After lunch in Nelson, we all headed about an hour out of town to stay at the Kimi Ora eco resort located inside the Kaiteriteri Mountain bike park. A small group of us took a quick rip on the Stigmata to get dialed in for the next day’s ride. Stateside, we know a bike park as ski resort/downhill trails, but this bike park is mostly purpose-built cross country tracks, with a few faster and more technical trails.
We took most of the next day to ride a abandoned mining rail line, ending up at the Rough and Tumble Bush Lodge in the early evening.
Our ride covered a ton of different terrain, from pavement to short bits of technical trail. The Stigmata handled it all in stride, feeling best when pushed hard, as a race bike should. I’m curious to try it with bigger tires, but I was impressed with the stock Maxxis Mud Wrestler 700×33 cross tires. These were set up tubeless on WTB i19 rims, and even at 60 psi they provided decent traction, and zero flats. Props to Santa Cruz for shipping these bikes (and most all of its bikes) set up tubeless.
I rode the CX1 model, and much like a 1×11 mountain bike drivetrain, I didn’t miss a second ring on my crank. I wouldn’t have minded a smaller chainring than the stock 42, but this is a race bike, and a 42×11-36 sounds like race gearing to me, so I should just HTFU.
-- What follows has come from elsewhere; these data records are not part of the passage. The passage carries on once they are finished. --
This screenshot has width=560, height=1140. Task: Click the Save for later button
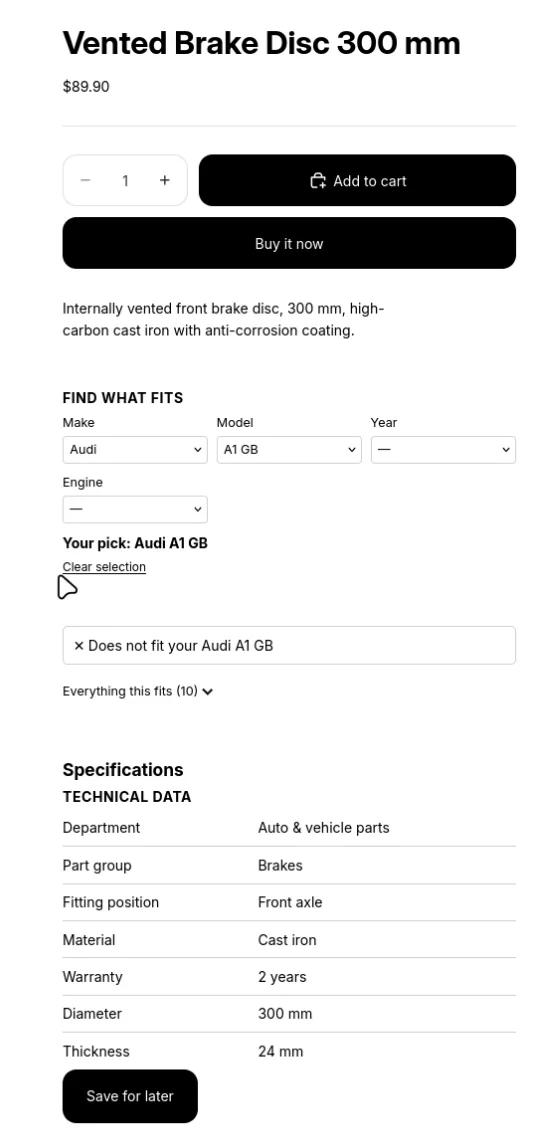pyautogui.click(x=130, y=1096)
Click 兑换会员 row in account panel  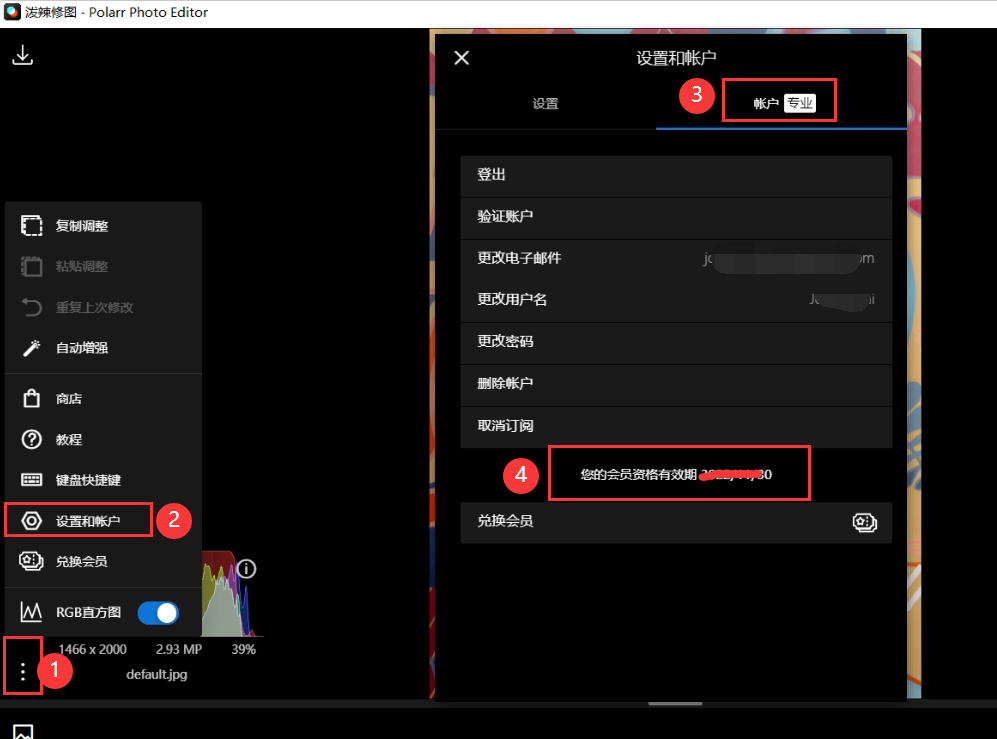click(x=675, y=522)
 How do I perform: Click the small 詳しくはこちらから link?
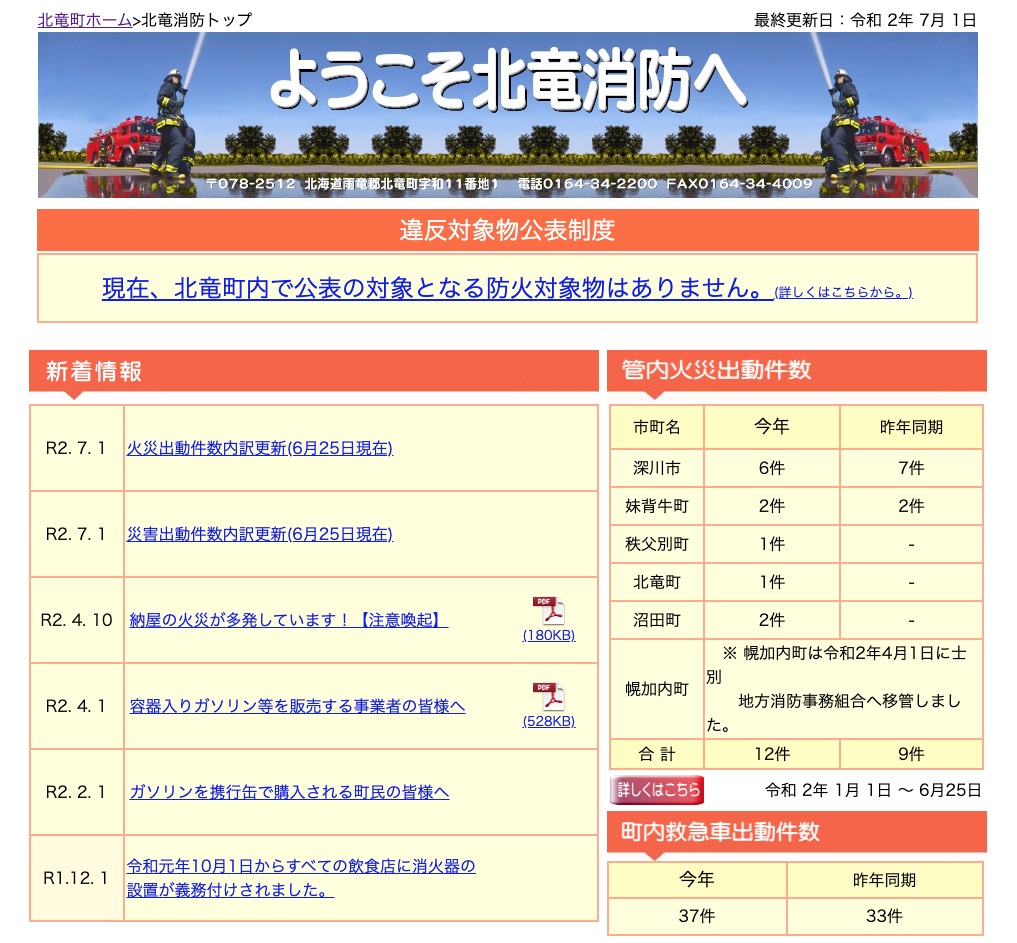(843, 292)
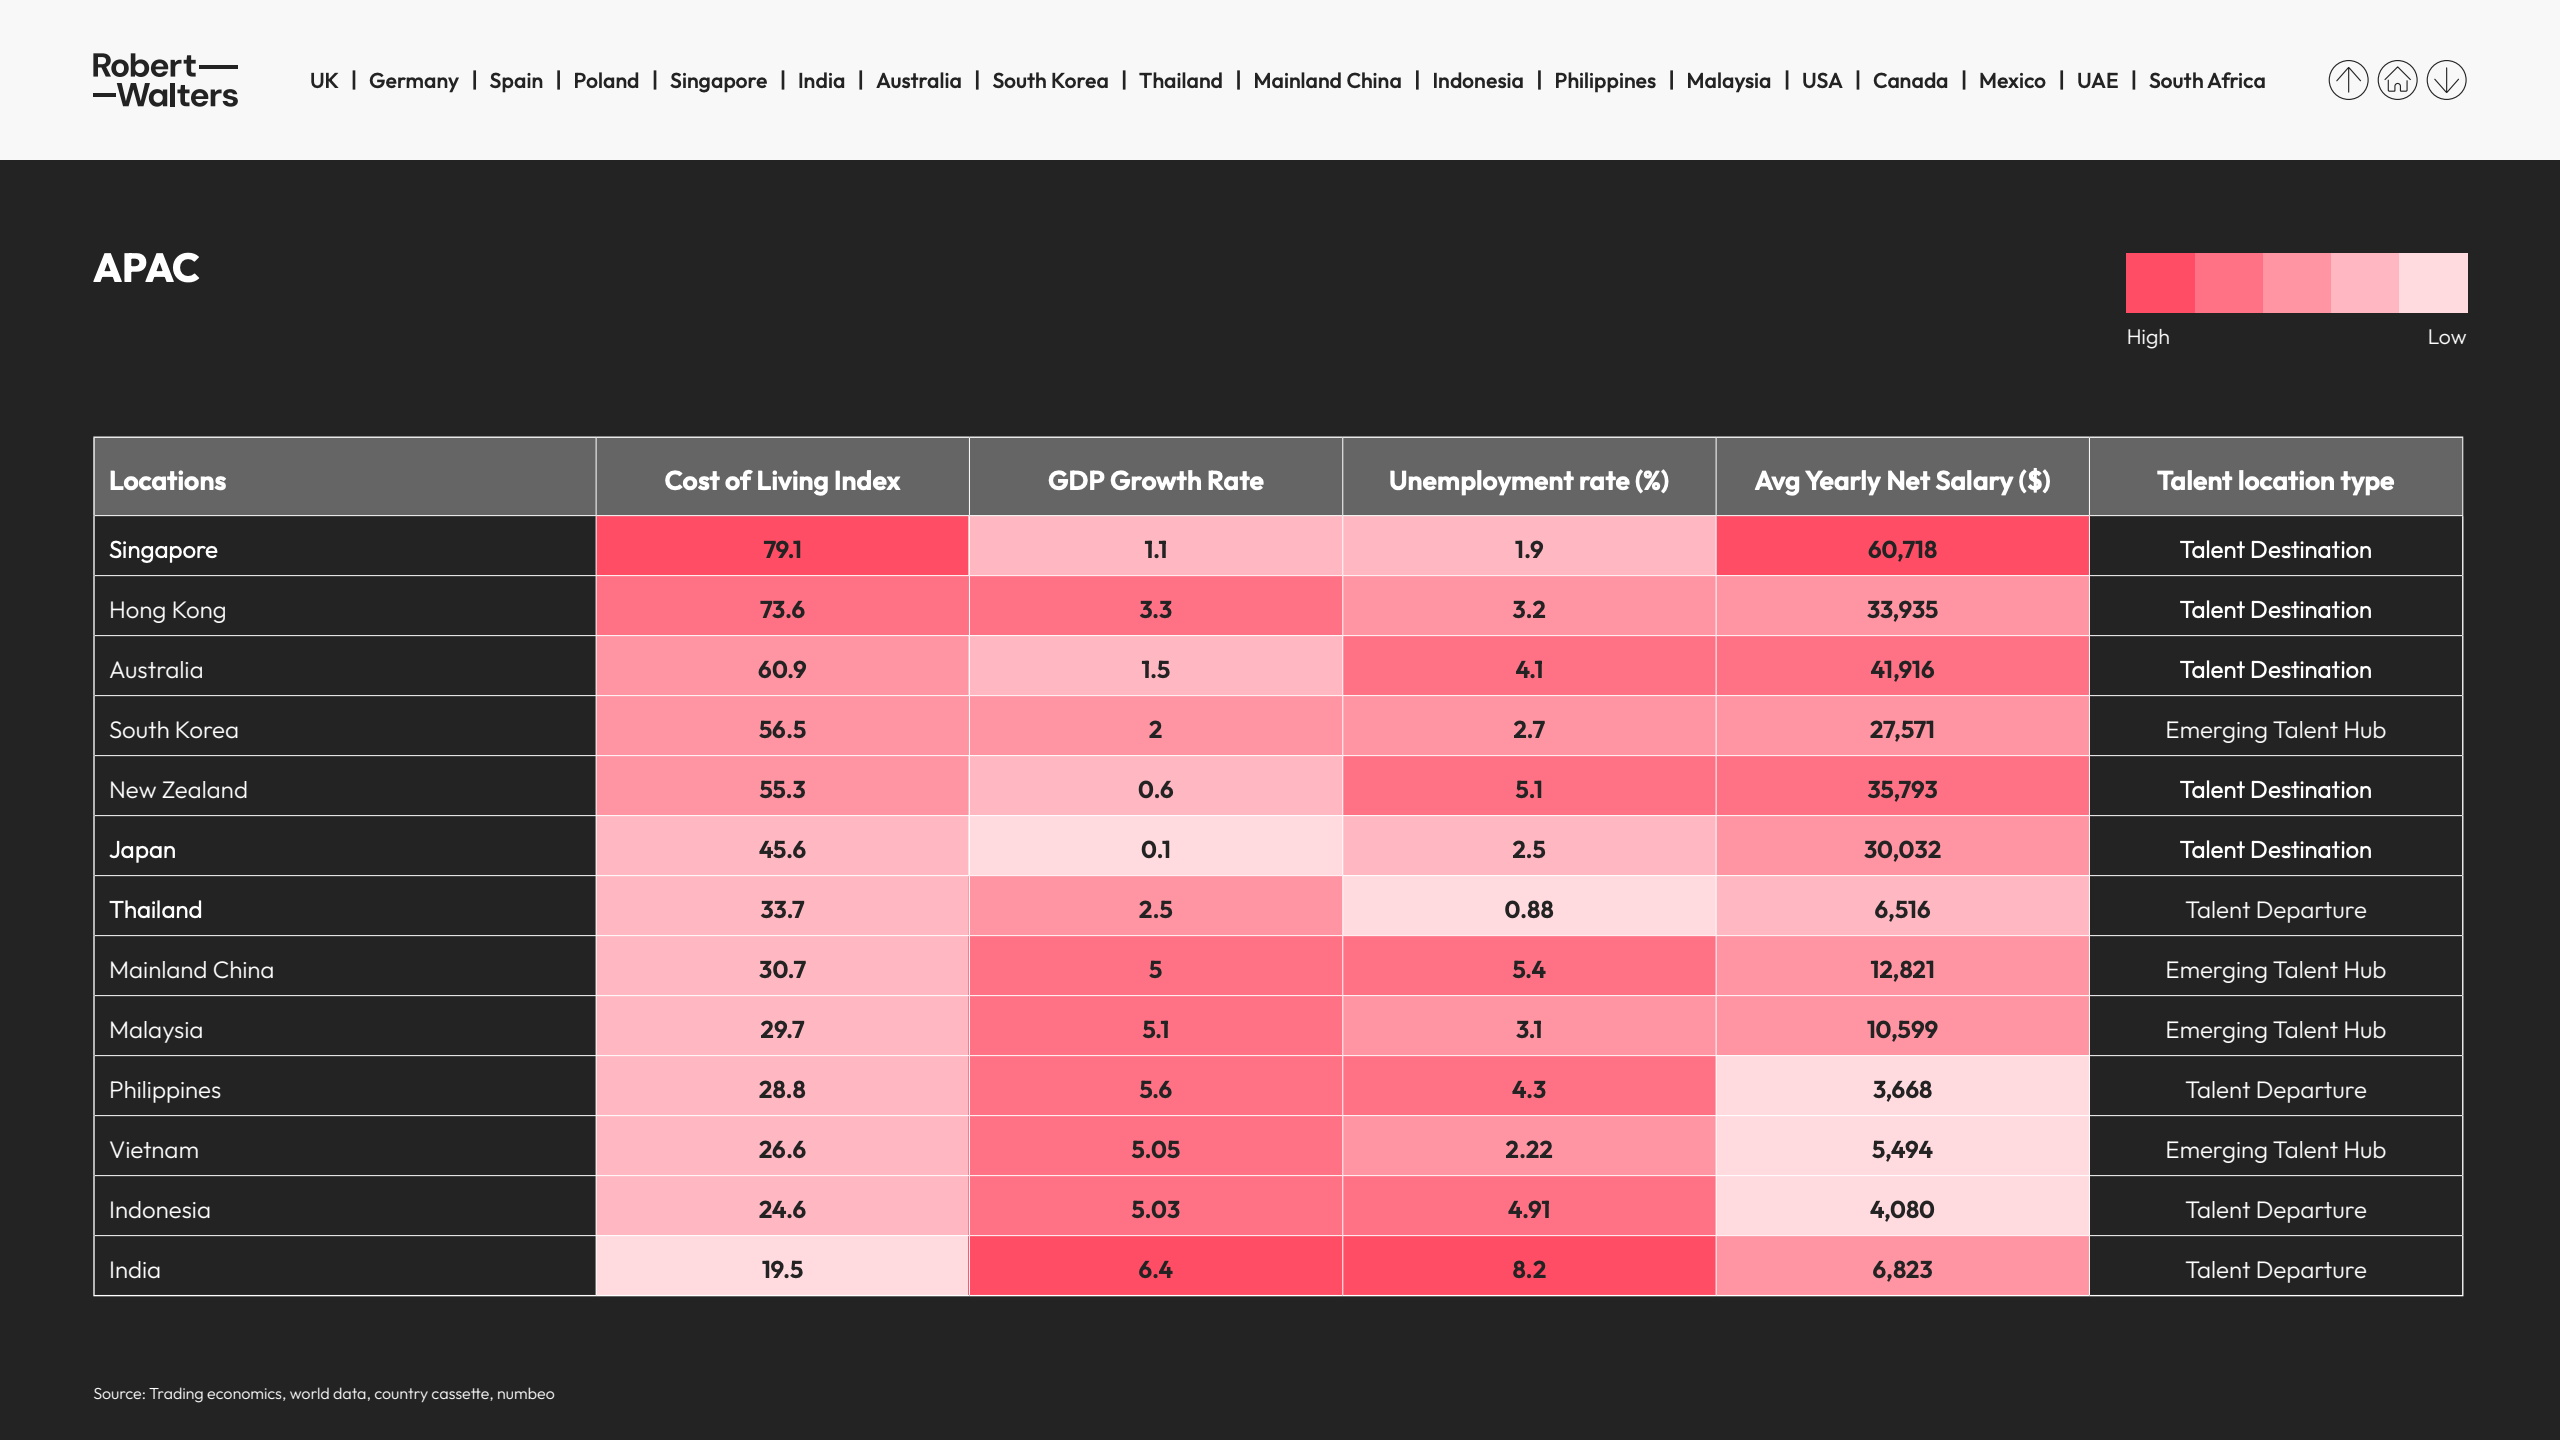Click the home icon in header
The height and width of the screenshot is (1440, 2560).
(2397, 80)
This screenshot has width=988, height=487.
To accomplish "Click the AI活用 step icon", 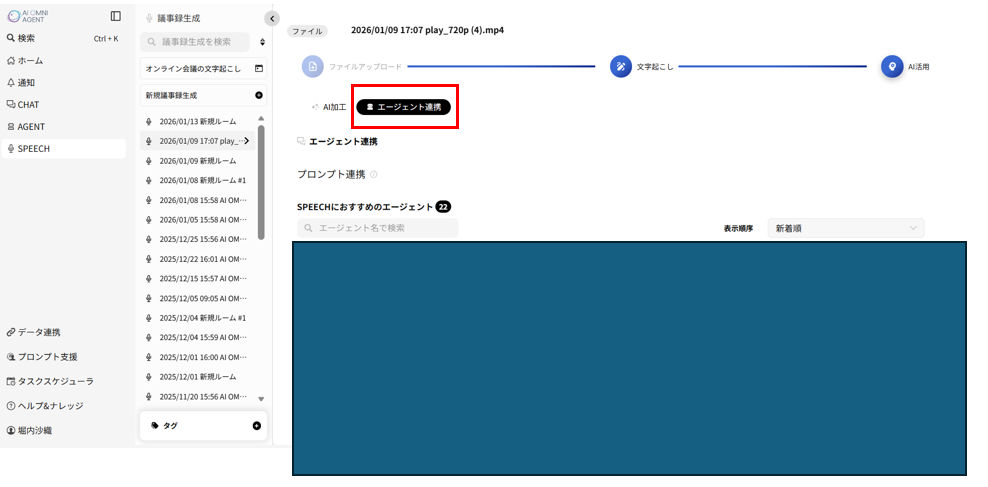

Frame and fork will be $2,300, with complete bikes from $3,700 to $6,800. All bikes use SRAM drivetrains and hydraulic brakes.
Highball Carbon 29
We got to sample the mountain bikes on the almost complete Old Ghost Trail. When complete it will be New Zealand’s longest singletrack. More importantly than length, this is a stunning place to ride a bike. It is a 50-mile-long point to point trail that uses old mining trails and rail lines combined with some very modern trail building that snakes around, up and over some seriously amazing mountains.
The Highball Carbon 29 is now 10 mm shorter in the chainstays (430 mm) and longer in the top tube (24.6 in the large I was riding) with a steep 70.5 degree head angle with the stock 100 mm fork. This gives the bike a somewhat high-strung racy feel. Santa Cruz is aiming this bike at the cross country and endurance race crowd, and this geometry should appeal to that class of rider. I swapped out the stock 90 stem for a 70 mm and felt very at home after that.
We also sampled the Highball Carbon 27.5. For the first time ever, I actually preferred a 27.5 hardtail to a the 29er version. The slight differences in geometry ended up with wheelbases that are almost identical, but to me the day was won by the more reasonable headtube angle (69 degrees) of the 27.5. Or maybe it was the dropper post on the smaller wheeled bike? While these hardtails are aimed at the cross country race market, even that is seeing more riders on droppers.
Prices start at $2,800 for the base model to $8,800 for the full XTR/Enve bling bike. Bare frames only come in the CC level, for $1,900. Prices are the same for 27.5 or 29.
I shot a lot more photos than I usually do, but when I looked through my photos and what Sven Martin provided, I thought my readers would be better served with his work. Thanks Sven!